Quizás en el primer tramo de la película, momentos en los que el director va colocando las diferentes piezas en el tablero, el ritmo de la narración pueda adolecer un tanto de parquedad, y los más críticos también pueden poner el dedo en la llaga a la hora de reclamar más protagonismo para algunos secundarios que deberían haber disfrutado de un poco más de recorrido e intención, pero una vez que el efecto dominó funciona como tsunami emocional de alegrías y pesares, los méritos de la propuesta se enfilan hasta atraparnos en una tela de araña de pasiones encontradas de la que es imposible escapar.
Chung Mong-hong, quien ejerce labores de director y guionista, consigue algo que volvería loco a cualquier matemático: que dos más dos siempre sumen tres. ¿Asombroso? Hay que paladear las más de dos horas y media de metraje para entender el truco. No es un castigo, es una bendición. Y lo plasma en pantalla de una manera tan lógica y efectiva que no nos queda otra que quitarnos el sombrero, quizás porque nos hemos desacostumbrado a que nos hagan reflexionar; porque estamos instalados en una mediocridad en la que se nos da la papilla a cucharones para desaconsejarnos leer entre líneas. En A Sun se plantean cuestiones que todos deberíamos afrontar. Todo parte de sentencias de Confucio tan arraigadas en la sociedad del país del tipo: «aprovecha el día; decide tu camino». Y a partir de aquí, todos los espectadores invitados a evaluar sus preceptos a través de un examen de conciencia: ¿vives según tus lemas?; ¿has hecho todo lo posible por alcanzar tus objetivos?; ¿se puede llegar realmente a perdonar?…

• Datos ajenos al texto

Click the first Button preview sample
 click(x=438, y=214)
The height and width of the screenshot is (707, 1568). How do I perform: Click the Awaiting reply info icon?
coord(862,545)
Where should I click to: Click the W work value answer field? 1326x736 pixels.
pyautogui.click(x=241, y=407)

En la ciudad de Chiayi, para quien no lo sepa, existe una sorprendente iglesia taiwanesa con forma de zapato de cristal, una megaconstrucción que parece haber salido del cuento de La Cencienta, una atracción turística que puede parecer un tanto kitsch pero que tiene una intrahistoria muy trágica: en los años 60, en esta zona del país, hubo muchas chicas que contrajeron la enfermedad del «pie negro», una especie de gangrena que era provocada por beber agua contaminada con arsénico y que en el peor de los casos, acababa con la amputación de los pies afectados. Esto impedía a esas mujeres cumplir uno de sus principales sueños, casarse con zapatos de tacón. Ahora el monumento se ha convertido en símbolo de modernidad. Los taiwaneses nos quieren decir que siempre hay que dar un paso adelante ante la situación más desgraciada.

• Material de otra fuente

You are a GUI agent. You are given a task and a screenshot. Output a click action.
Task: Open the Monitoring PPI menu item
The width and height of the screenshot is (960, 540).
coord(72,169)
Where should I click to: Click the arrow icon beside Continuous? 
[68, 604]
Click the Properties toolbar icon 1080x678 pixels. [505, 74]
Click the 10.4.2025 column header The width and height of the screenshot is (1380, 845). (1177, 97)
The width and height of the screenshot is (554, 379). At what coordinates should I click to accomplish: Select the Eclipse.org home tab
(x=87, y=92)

Pues el cine taiwanés en general y A Sun en particular confirma algo que ya empieza ser vox populi en los corrillos cinéfilos: estamos ante una cinematografía cincelada a base de imágenes impactantes y poderosas que hay que tener muy en cuenta. Tesoros por descubrir que están esperando a todos aquellos que busquen algo diferente y quieran apartarse de la apática tónica general.